Passage to read –
The Critical path would be the longest/ slowest path from the input to the output. In the 4-bit ripple carry adder under consideration, looking at the circuit topology, we can estimate that the critical path would involve carry propagation (the ripple effect) in the first 3 blocks, followed by Sum and generation in the 4th block.

           

To test this, we could easily use a shorter version of the test sequence given in the problem statement. The idea is to try to generate a Cout of 1 and then vary the clock frequency and check for deformities in the Cout signal. By deformities, we mean the Cout signal does not reach the expected 2.5V value and is clipped.

 

The test sequence is described below.

 

Normal operation:

 

 

 

 

 

 At 500 MHz, output is distorted at Cout does not register the required 1, leading to erroneous result

 

 

 

 

 

 

Correct frequency of operation of circuit approx 450 MHz, based on simulations.

 

 

 

 

 

 

POST: A table of the setup times and an image of the simulator output with the setup times annotated.

 

 

Setup time estimation:

 

Since there is a flip-flop in each bit slice that samples Sum on the positive edge of the clock (phi), there would be set-up time requirements on the individual inputs A0, A1, A2, A3 and Cin that must be met in order for the system to function correctly.

 

Definition: Setup time is defined as the time that the data must arrive before the clock edge (in this case the rising edge), in order for it to be sampled correctly.

 

We evaluate the setup times by trial and error as shown below.

 

Each bit slice is identical and hence the setup-times of A0, A1, A2 and A3 would be the same. The small variation in their individual setup times due to the clock signal propagation delay /skew from one end to the other of the layout can be ignored given the fact that we are trying to obtain a first order estimate of the various delays and times via simulation. Hence we determine the setup time of one of the blocks say A0 and that of Cin

 

To determine the setup time, the algorithm is as shown below.

 

We need to sample a Q = 1 through the flip-flop, which means we should have a Sum = 1

 

Now Sum = A+Q+Cin

 

Setup time of A is obtained by setting A=1, Q=Cin= 0

Setup time of Cin is obtained by setting Cin=1, A=Q=0

 

Setup time of A0 = 400ps

 

 

 

 

In the above figure, Sum S0 is sampled by the flip-flop and passed on to Q0

 

 

Setup time violation on A results in data not being sampled (below)

Data excerpt –
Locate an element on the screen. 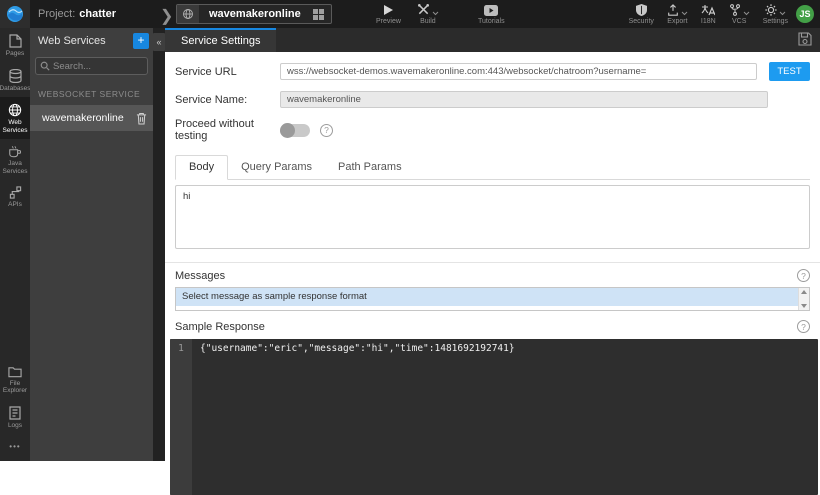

Questions to answer –
**1)** From the ripple carry adder timing write-up, list the individual inputs that have setup time requirements because each bit slice has a flip-flop sampling Sum.
**2)** According to the ripple carry adder timing write-up, what is the approximate correct frequency of operation of the circuit based on simulations?
**3)** Extend the ripple carry adder timing write-up with a few sentences that pick up after its final sentence.

Activity answers –
**1)** A0, A1, A2, A3, Cin

**2)** Approximately 450 MHz.

**3)**
 

 

 

 

Setup time analysis of Cin

 

Setup time was found to be 300ps

 

 

 

 

Setup time violation (on Cin) example.

 

 

 

 

 

Node

Setup Time

A0

400 ps

A1

400 ps

A2

400 ps

A3

400 ps

Cin

300 ps

 

 

POST: A table of the propagation delays, a description of how you chose your test sequences and an image of the simulator output with the propagation delays annotated.

 

 

Propagation delay estimation:

 

Propagation delay is defined as the time it takes for a signal to propagate from one end to the other end of the circuit. It may also be defined as the time it takes for the outputs to change with respect to the input. The worst case propagation delay is obtained using the critical path of the circuit.

 

The test sequence is explained below

 

 

1)      Reset the circuit (Sets all Q’s to 0)

2)      Set Cin = 0, and all A’s to logic 1. This will result in all the Sums going high and trigger all the Q’s to 1 on the next clock cycle edge

3)      Measure the delay from Phi to Q.

4)      Reset the circuit again. This will result in all the Q’s going back to logic 0.

5)      Measure the delay from Reset to Q.

 

The propagation delays are expected to be in the following order Cin > A0 > A1> A2 >  A3

The actual simulation results are given below.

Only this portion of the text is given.